Коснулись текущих событий. К Думе Толстой относится отрицательно.
— Плохая Дума… Я не понимаю этого… Собрали людей с бору да с сосенки, посадили их в одно место и сказали: "Думайте!" Разве можно думать по заказу?.. К тому же большинство не знает народа, не любит его, не желает знать его истинных нужд. Нет, нам не ко двору парламентаризм. Не в духе он русского народа! Нам нужно что-то другое, что именно, я не знаю, но только не парламентаризм. Пример Европы показал, что и там он не нужен. Далек я от того, чтоб защищать и правящий класс. Он виноват, ужасно, бесконечно виноват, во всем, что теперь делается в России. Да, разложение полное. Какое всеобщее одичание, как притупились и выродились во что-то зверское, чудовищное азбучные нравственные понятия! Вчера вот пришли ко мне двое безработных: жалкие, голодные, оборванные. Денег просят:
"Дайте нам на револьвер!" — "Зачем нам револьвер?" — "Мы хотим убить наших врагов, тех, кто против нас."

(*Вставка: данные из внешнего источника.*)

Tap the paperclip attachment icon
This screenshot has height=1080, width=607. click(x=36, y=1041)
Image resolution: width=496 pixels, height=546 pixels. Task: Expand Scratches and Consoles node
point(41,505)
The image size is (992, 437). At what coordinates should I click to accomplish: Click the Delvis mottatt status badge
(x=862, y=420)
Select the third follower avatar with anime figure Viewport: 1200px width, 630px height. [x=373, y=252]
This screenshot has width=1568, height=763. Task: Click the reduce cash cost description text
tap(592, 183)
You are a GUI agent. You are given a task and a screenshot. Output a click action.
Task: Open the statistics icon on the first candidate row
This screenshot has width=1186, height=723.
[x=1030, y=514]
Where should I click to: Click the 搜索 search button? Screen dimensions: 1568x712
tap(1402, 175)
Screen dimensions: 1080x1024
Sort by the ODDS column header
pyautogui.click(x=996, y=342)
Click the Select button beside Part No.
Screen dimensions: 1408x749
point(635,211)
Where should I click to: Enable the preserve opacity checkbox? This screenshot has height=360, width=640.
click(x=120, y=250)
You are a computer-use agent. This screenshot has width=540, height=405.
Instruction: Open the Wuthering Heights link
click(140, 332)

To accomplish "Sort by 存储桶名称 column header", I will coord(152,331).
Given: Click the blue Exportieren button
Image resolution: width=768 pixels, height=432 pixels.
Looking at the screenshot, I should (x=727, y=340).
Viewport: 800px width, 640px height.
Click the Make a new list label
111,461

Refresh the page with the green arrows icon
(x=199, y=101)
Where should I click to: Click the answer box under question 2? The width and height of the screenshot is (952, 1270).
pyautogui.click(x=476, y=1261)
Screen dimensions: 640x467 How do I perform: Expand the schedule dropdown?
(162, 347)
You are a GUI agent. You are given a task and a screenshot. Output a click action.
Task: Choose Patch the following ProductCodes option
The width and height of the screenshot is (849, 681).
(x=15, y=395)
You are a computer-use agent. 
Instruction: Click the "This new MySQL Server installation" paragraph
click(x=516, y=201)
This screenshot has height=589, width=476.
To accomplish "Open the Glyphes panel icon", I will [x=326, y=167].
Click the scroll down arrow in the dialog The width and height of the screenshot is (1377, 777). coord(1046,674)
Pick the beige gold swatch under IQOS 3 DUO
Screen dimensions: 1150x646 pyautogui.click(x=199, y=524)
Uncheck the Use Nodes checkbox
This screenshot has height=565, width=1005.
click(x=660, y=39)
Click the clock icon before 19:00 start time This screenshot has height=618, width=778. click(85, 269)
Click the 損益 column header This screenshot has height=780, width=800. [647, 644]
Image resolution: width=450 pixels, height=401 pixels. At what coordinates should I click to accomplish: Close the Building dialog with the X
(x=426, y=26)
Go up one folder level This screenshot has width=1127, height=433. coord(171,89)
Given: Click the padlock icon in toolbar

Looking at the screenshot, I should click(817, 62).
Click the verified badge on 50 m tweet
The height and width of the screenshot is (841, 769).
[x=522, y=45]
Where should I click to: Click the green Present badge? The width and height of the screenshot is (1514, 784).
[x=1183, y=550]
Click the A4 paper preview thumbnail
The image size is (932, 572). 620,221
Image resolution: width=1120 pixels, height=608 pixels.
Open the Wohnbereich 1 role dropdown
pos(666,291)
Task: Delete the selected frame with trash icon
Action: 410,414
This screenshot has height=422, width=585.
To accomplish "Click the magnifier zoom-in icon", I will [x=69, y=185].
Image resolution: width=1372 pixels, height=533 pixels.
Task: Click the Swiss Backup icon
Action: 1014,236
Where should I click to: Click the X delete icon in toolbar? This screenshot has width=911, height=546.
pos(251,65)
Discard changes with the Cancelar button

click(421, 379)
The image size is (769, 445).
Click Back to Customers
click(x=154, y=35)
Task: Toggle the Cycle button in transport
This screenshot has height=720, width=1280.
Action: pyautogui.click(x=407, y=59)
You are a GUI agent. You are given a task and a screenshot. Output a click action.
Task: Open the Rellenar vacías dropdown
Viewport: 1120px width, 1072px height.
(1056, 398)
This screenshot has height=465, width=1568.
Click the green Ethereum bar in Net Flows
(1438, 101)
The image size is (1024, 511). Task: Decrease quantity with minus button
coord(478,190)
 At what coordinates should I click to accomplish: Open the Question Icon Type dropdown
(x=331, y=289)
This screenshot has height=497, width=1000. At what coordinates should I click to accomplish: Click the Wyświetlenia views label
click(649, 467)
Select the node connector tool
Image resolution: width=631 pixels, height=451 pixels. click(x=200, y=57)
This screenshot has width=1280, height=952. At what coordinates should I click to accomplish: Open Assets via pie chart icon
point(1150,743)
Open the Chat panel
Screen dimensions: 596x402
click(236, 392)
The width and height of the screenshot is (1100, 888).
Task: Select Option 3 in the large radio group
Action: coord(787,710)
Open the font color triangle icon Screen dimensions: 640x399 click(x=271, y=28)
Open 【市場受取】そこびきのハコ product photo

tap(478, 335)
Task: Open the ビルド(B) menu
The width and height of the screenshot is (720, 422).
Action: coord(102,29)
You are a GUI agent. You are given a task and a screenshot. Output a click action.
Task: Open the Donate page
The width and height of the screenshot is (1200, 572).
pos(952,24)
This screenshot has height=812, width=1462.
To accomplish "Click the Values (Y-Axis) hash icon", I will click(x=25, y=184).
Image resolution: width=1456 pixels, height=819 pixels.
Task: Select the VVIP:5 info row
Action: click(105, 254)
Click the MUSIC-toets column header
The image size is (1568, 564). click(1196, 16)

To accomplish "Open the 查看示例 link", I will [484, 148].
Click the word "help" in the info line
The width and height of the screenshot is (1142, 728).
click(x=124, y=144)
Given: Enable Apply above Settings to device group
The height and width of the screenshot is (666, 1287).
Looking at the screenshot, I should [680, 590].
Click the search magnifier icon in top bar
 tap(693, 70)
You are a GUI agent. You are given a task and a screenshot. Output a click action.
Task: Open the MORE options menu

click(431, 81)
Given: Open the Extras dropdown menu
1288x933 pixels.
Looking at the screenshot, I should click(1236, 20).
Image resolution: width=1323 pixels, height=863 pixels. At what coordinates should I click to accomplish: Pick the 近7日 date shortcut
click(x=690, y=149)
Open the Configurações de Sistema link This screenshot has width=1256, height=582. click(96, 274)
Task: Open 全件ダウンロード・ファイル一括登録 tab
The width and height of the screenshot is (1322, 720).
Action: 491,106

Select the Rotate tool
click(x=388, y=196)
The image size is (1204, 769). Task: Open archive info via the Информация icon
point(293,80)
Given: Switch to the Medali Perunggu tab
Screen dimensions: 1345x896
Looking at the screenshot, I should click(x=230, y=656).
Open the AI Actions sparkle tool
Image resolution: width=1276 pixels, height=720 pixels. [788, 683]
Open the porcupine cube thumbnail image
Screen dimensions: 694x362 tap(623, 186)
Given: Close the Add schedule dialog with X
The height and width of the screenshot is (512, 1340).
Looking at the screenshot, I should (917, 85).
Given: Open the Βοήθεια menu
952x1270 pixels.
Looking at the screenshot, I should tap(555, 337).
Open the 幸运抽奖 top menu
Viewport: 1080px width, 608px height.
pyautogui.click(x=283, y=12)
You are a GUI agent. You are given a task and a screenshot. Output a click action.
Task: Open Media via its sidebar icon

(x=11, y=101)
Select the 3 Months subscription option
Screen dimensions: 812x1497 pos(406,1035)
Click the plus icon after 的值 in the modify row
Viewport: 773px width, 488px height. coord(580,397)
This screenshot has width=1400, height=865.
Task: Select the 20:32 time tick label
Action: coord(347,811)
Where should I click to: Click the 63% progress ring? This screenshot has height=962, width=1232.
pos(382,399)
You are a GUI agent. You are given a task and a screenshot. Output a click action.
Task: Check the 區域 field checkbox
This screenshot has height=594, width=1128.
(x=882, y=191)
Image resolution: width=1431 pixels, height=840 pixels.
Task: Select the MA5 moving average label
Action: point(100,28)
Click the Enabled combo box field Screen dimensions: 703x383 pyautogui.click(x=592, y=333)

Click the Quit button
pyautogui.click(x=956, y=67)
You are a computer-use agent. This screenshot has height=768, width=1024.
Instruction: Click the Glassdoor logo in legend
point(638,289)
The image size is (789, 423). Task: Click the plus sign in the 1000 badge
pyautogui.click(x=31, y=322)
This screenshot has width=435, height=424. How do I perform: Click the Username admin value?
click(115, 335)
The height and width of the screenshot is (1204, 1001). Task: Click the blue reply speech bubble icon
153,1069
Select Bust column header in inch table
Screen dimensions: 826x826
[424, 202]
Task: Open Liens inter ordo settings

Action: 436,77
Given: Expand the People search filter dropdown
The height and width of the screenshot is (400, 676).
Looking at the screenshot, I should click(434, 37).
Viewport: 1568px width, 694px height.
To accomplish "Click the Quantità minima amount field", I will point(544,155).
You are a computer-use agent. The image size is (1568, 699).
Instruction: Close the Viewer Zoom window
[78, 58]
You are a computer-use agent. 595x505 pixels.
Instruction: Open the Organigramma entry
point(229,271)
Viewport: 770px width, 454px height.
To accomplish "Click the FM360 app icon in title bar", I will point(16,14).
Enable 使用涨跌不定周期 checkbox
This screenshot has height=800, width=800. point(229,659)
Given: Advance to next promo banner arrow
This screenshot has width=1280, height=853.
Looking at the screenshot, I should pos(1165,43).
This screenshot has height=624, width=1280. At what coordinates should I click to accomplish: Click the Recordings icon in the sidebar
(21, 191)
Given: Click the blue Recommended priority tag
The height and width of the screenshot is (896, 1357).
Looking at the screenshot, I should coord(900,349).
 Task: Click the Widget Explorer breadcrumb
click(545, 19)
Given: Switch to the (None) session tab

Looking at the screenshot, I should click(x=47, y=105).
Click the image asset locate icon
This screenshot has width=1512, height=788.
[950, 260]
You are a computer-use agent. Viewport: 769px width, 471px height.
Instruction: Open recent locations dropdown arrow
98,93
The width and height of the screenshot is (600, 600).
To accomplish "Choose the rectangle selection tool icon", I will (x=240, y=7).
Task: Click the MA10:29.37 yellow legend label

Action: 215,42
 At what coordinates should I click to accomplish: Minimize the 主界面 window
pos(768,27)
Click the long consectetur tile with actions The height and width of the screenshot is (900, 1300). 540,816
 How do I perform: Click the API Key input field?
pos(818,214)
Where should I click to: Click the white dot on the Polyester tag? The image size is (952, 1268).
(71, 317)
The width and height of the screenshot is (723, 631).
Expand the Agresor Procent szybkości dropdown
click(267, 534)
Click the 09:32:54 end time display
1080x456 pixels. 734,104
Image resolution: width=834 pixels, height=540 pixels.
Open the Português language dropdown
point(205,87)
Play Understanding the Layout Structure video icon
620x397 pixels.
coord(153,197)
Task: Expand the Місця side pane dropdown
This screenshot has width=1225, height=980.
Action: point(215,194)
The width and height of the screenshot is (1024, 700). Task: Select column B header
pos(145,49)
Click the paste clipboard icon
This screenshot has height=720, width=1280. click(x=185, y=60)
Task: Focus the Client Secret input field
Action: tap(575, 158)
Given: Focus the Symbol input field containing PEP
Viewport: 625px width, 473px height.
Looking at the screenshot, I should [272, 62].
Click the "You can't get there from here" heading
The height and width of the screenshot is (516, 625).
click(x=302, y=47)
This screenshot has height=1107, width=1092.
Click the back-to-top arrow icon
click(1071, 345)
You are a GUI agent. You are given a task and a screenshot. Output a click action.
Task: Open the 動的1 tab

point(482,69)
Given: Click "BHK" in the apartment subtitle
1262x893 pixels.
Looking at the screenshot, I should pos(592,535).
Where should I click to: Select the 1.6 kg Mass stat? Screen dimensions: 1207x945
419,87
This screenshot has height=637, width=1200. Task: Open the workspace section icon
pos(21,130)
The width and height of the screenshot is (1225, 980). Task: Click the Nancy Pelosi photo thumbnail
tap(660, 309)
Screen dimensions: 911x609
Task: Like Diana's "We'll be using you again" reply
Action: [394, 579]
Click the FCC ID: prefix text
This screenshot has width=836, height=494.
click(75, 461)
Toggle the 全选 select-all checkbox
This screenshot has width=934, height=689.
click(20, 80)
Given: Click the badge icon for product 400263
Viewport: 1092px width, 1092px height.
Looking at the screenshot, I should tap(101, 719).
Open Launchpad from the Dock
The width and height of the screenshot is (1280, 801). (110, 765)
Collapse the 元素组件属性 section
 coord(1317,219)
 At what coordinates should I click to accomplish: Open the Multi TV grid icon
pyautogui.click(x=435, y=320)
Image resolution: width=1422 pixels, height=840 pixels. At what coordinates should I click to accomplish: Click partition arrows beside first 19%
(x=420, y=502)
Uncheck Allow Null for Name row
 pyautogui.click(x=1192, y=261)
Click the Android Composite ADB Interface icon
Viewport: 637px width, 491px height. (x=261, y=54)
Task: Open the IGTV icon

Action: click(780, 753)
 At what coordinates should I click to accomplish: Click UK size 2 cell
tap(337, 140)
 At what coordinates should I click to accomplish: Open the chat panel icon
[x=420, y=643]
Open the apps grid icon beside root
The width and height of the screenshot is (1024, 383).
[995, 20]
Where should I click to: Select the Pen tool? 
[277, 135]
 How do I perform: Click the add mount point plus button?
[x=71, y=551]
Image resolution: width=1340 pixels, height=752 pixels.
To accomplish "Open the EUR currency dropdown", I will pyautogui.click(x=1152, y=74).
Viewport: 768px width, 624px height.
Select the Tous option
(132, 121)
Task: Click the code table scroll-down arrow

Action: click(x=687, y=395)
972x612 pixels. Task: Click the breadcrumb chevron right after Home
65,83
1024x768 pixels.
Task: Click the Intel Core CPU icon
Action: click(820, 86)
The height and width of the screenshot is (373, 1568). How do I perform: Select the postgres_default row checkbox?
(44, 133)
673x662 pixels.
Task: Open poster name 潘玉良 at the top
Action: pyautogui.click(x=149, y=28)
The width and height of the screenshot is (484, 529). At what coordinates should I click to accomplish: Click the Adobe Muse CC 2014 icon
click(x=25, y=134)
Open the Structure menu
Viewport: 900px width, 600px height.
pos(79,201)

С печальным лицом и с грустью в голосе рассказывал Лев Николаевич, но нельзя было не улыбнуться. К кому угодно могли обратиться безработные со своей нелепой и жестокой просьбой благословить их на убийство, но только не к Толстому, выстрадавшему свое непротивление злу и на днях перенесшему смерть близкого родственника от руки таких же без-работных[1].
Я спросил:
— Лев Николаевич, в дни свобод было напечатано в газетах ваше письмо к императору Александру III[2]>[3]. Получили ли вы на него ответ в свое время?
— Нет, никакого.
— А это правда, что государь сказал по поводу вашего письма: "Толстой хочет, чтобы я его сослал в Соловки, но я ему не сделаю этой рекламы".
— Правда.
Лев Николаевич спрашивал у нас, что выдвинула новейшая литература самобытного, яркого? В свою очередь мы интересовались узнать его мнение о том или другом писателе.
Отдавая должное Горькому и Леониду Андрееву, он ставит им в минус их искусственность, манерность.
— Когда читаешь вещь, автор должен стушеваться за картинами, образами и героями; его не должно быть видно. Этим грешат и Андреев и Горький; они поминутно выглядывают между строк каждый по-своему. Вот кого я считаю самым талантливым из молодых — это Куприна. Прекрасная школа, полный объективизм. Очень хороши его картинки казарменной жизни. "Поединок" растянут, длинен, но маленькие рассказы доставляли мне большое удовольствие; мы их вслух читали.